Raport z organizowanego co dziesięć lat spisu powszechnego miał być znany w połowie kwietnia, ale władze wstrzymały publikację, uznając, że tak duża porażka zdestabilizuje kraj. Zdaniem „Financial Timesa" w pierwotnej wersji mowa była o spadku ludności (poniżej 1,4 mld).
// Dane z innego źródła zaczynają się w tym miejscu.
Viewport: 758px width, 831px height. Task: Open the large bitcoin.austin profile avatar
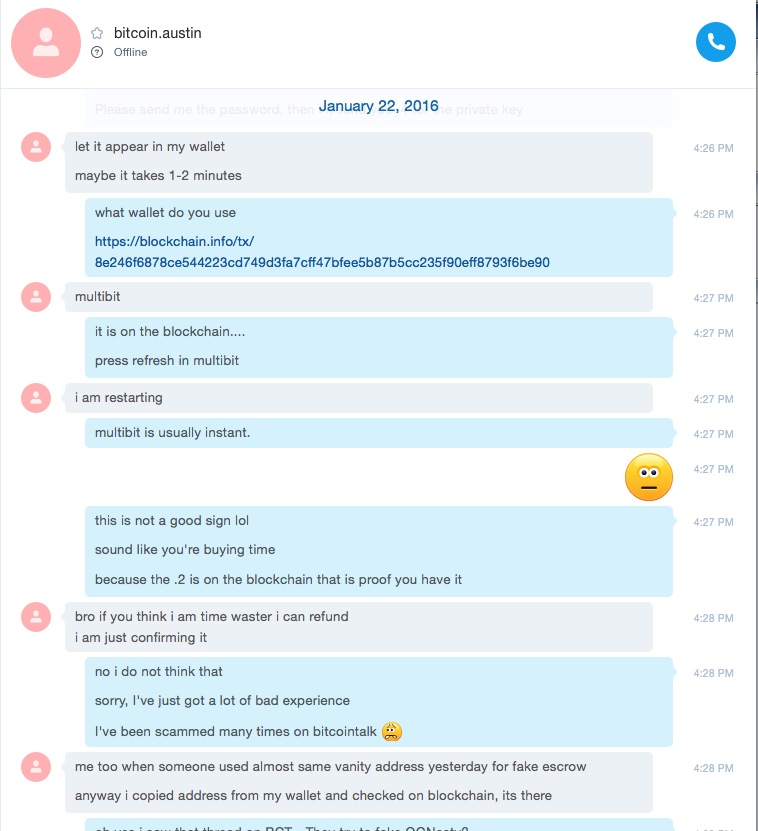46,43
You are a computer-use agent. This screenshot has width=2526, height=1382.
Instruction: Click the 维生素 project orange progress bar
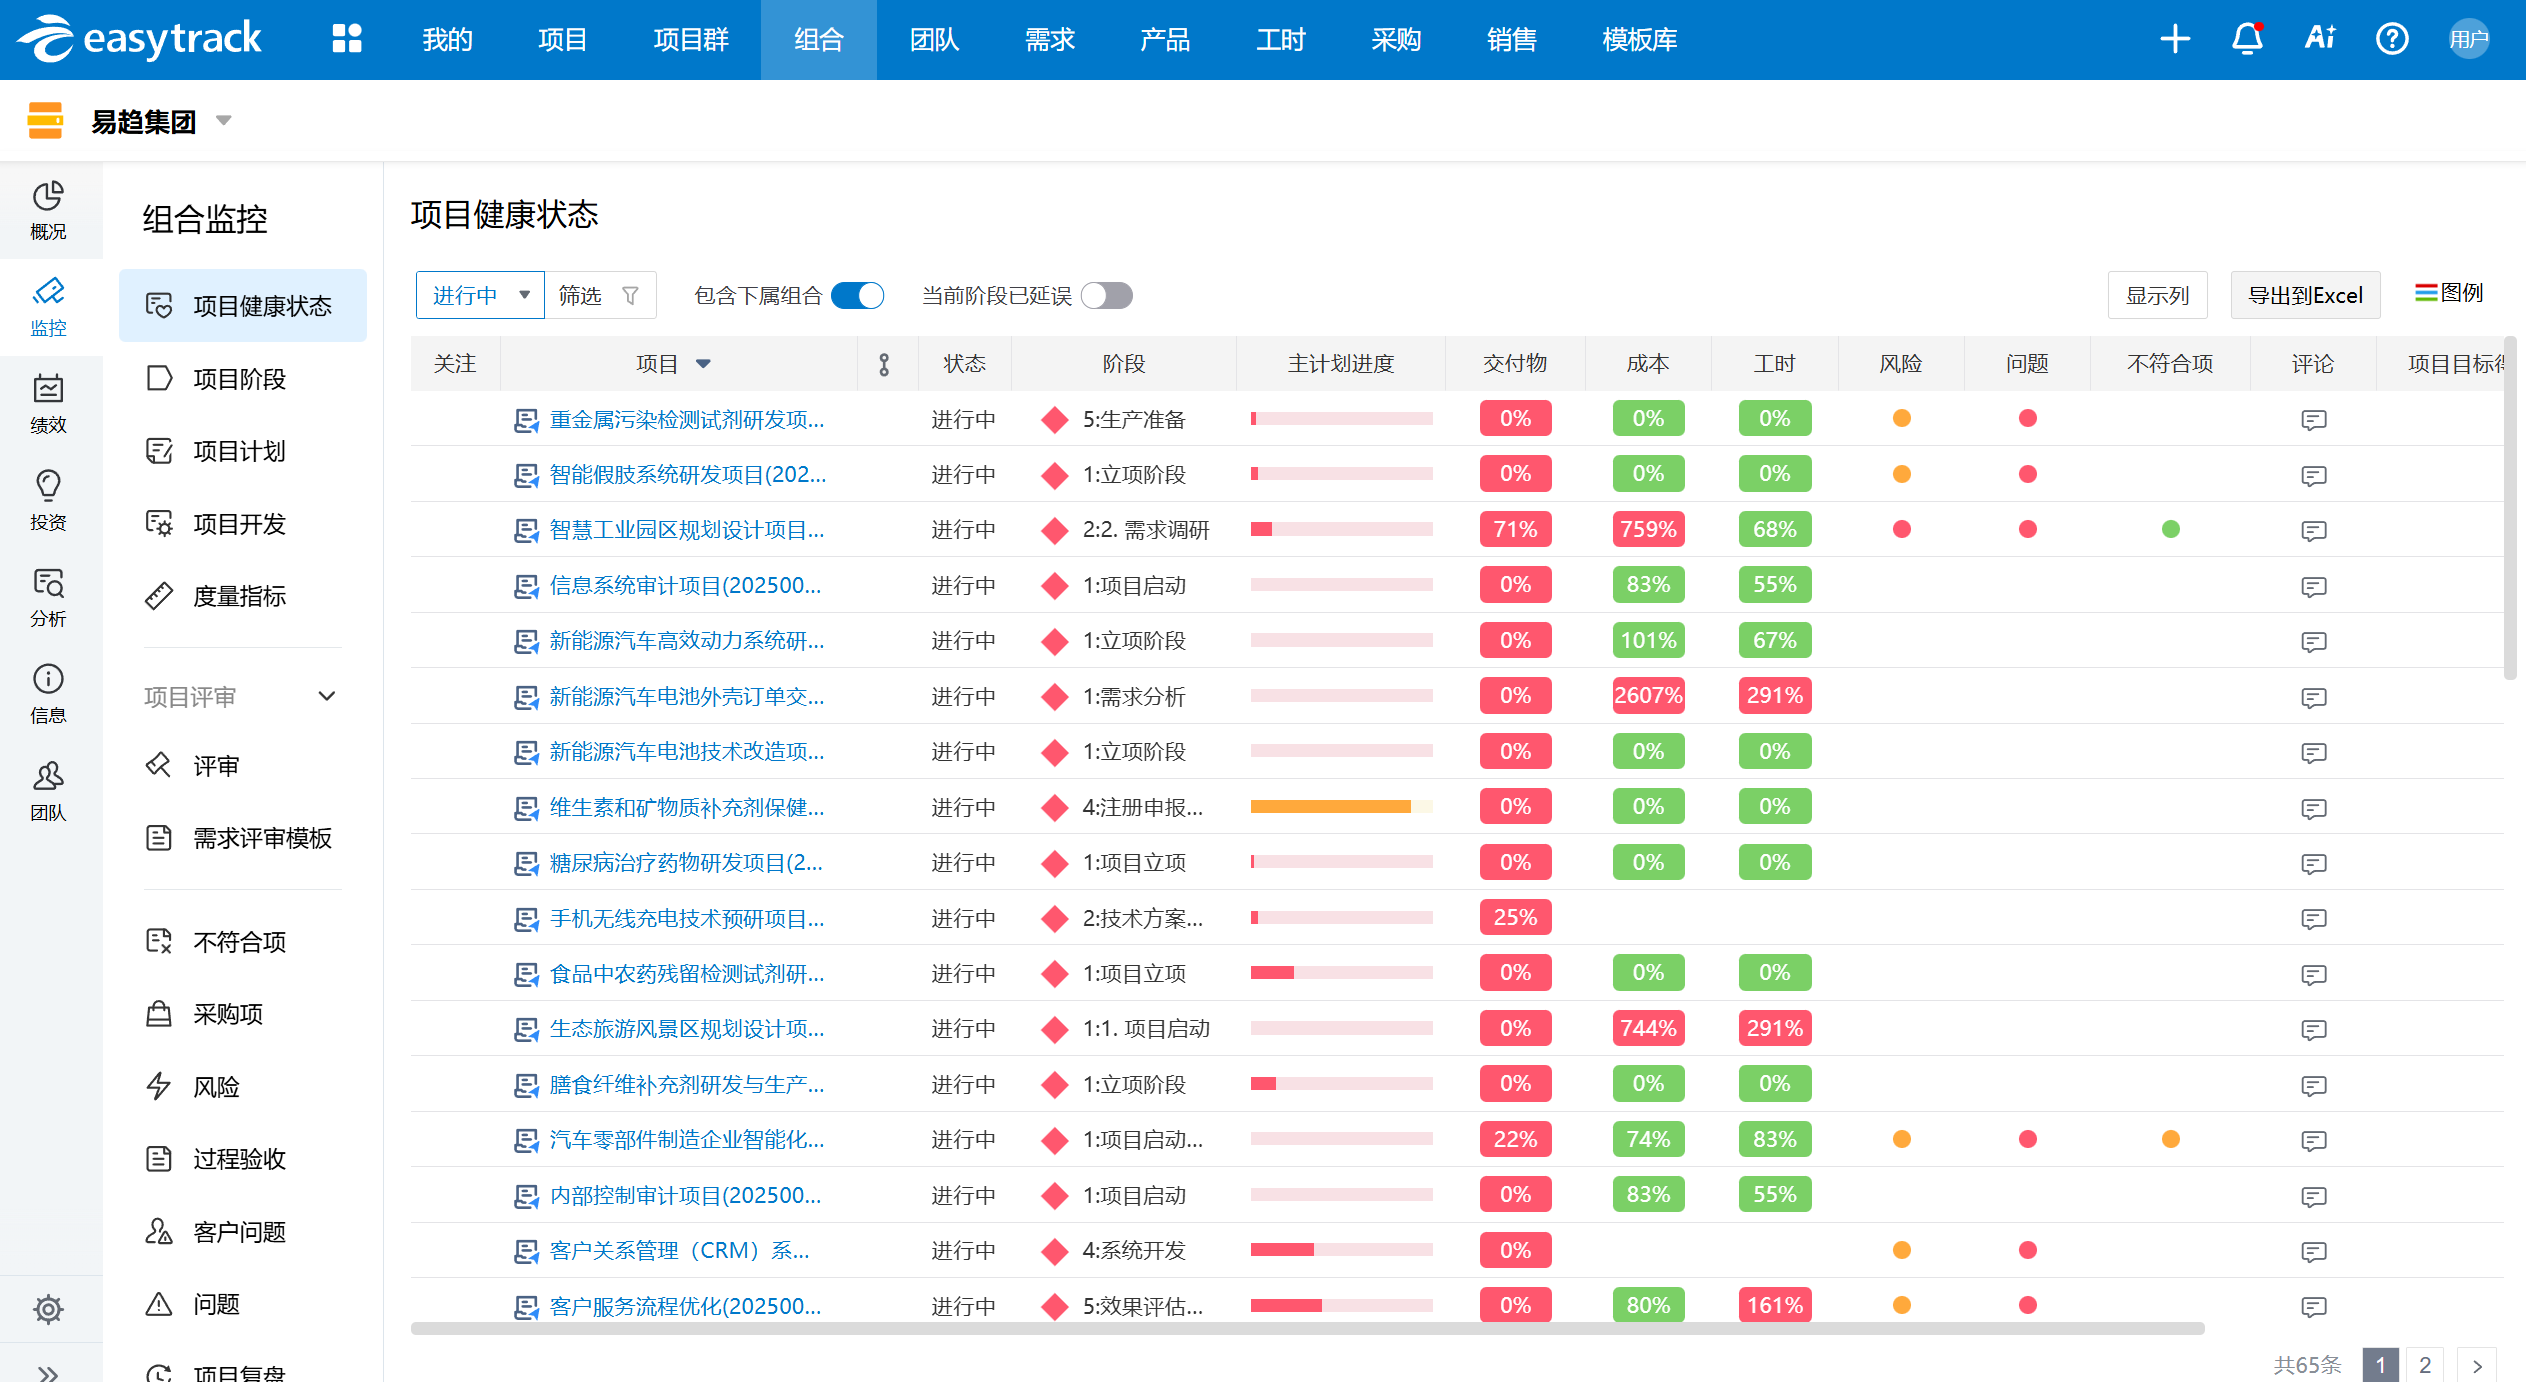point(1330,807)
Jednak nawet po „poprawieniu" dane pozostają fatalne. Przyrost naturalny zwolnił do najniższego poziomu od 1953 r., kiedy komuniści zaczęli zbierać w tej sprawie dane. Od 2010 r. ludność kraju zwiększyła się jedynie o 5,4 proc. wobec 5,8 proc. w latach 2000–2010 i wzrostu powyżej 10 proc. w poprzednich dekadach. W samym 2020 r. zanotowano tylko 10 mln urodzeń wobec 11,8 mln rok wcześniej. To spadek aż o 15 proc.
Wielki skok naprzód
Równolegle następuje szybkie starzenie ludności. Jeszcze w 2010 r. osoby, które skończyły 65 lat, stanowiły 8,9 proc. społeczeństwa. Dziś to już 13,5 proc. Szczególnie niepokoi to w kraju, gdzie mieszkańcy wsi (47 proc. ludności) nie mają zabezpieczeń emerytalnych i ubezpieczeń zdrowotnych. – Chiny wpadły w bardzo poważną, negatywną spiralę demograficzną, która zaważy na ich rywalizacji z Ameryką – uważa Dariusz Kowalczyk, ekspert Credit Agricole w Hongkongu.
Załamanie demograficzne jest znane wszystkim krajom, które podniosły poziom życia ludności. Składa się na to edukacja kobiet i mniejsza skłonność do poświęceń wymuszanych przez potomstwo. Ale w Chinach ten proces następuje wyjątkowo wcześnie. Zdaniem MFW z 18,9 tys. dol. dochodu na mieszkańca (przy uwzględnieniu realnej siły nabywczej walut narodowych) kraj ulokował się dopiero między Brazylią (15,6 tys. USD) a Białorusią (20,5 tys.). Jednak pod względem rozrodczości spadł poniżej krajów o wiele bogatszych. Partia Komunistyczna utrzymuje, że na kobietę przypada tu wciąż 1,7 dziecka (tyle co w USA, i więcej niż w Polsce, gdzie wskaźnik ten wynosi 1,5). Jednak zdaniem chińskiego banku centralnego faktycznie to 1,4.
– Jest niemal pewne, że wskaźnik rozrodczości jest przeszacowany. Skala wyzwań demograficznych jest o wiele większa – uważa bank.